Gezmu then addressed the many rumors and misconceptions that have arisen since the start of the epidemic, including the belief that Ebola is a highly dangerous disease that can be contracted simply by coming in contact with someone who has been affected.

He also addressed the role fear has played in media coverage and the way the public has responded.

“The trouble is not the message but the messenger. What do we show? We show them everything they are afraid of. Is Ebola a contagious disease? No. Ebola does not transmit through the air. However, fear does,” Gezmu said.

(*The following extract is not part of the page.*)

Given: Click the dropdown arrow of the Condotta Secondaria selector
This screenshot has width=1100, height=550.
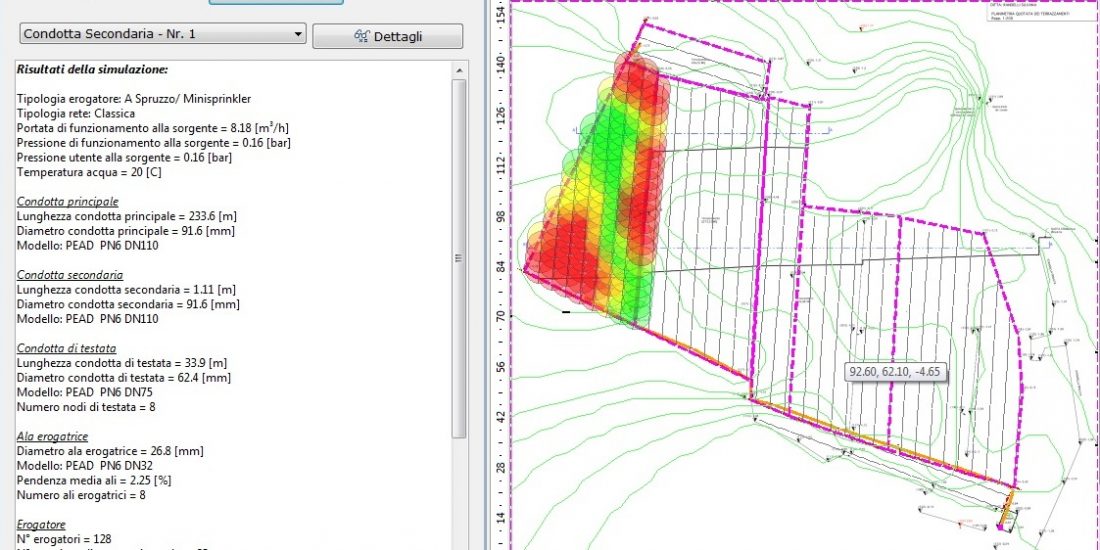Looking at the screenshot, I should coord(297,35).
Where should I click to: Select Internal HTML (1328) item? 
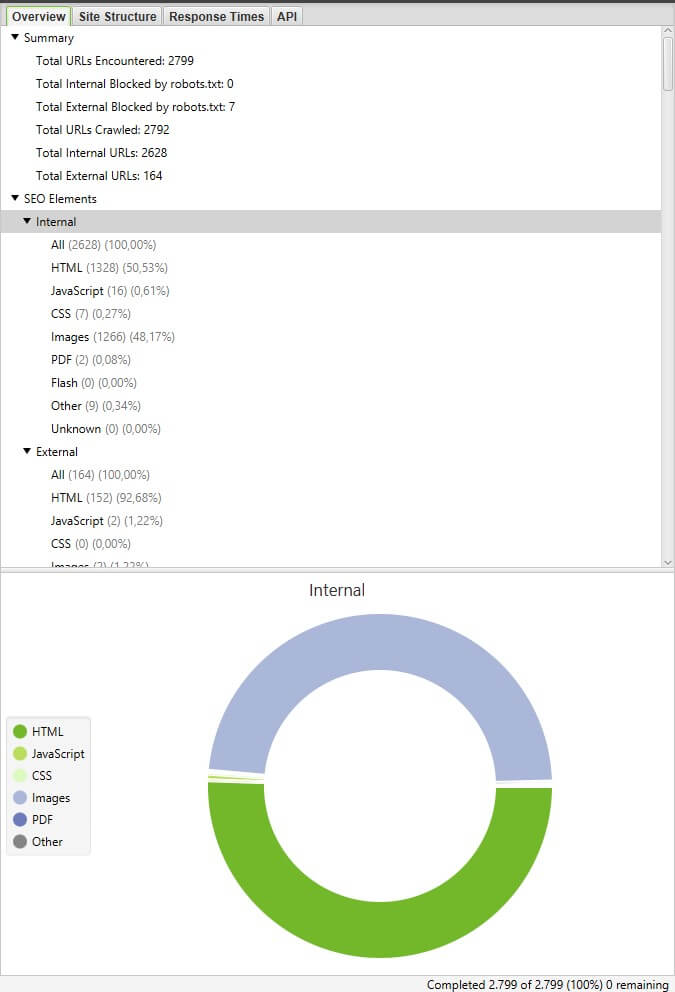click(109, 268)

Students’ reactions to Gezmu’s talk were overall positive. Junior Britney Nathan found the talk to be informative and compelling.

“I liked that he talked about part of the way you can combat the disease is to pay attention to the culture around the disease,” Nathan said.

Zichen Liu, a member of Hofstra’s Society of Public Health Advocates, also known as SOPHA, said the talk even cleared up some his own misconceptions.

“I thought [Ebola] was a very serious disease because of the high death rate, but now I know it’s just transmitted by fluids. There are ways you can easily prevent it,” Liu said.

Senior Ari Richman particularly enjoyed hearing from someone with extensive knowledge on the topic.

“It’s nice to hear from someone who has knowledge on [Ebola], because we only hear it through the media, which is one-sided, so hearing from a different vantage point changes your perspective,” Richman said.

Gezmu said he believes the disease will eventually wash itself out, and left students with an emphasis on the fear that has surrounded the discussion of Ebola.

“I’m glad I’ve been a fire starter in starting this conversation,” he said. “Fear should not cripple us the way it has.”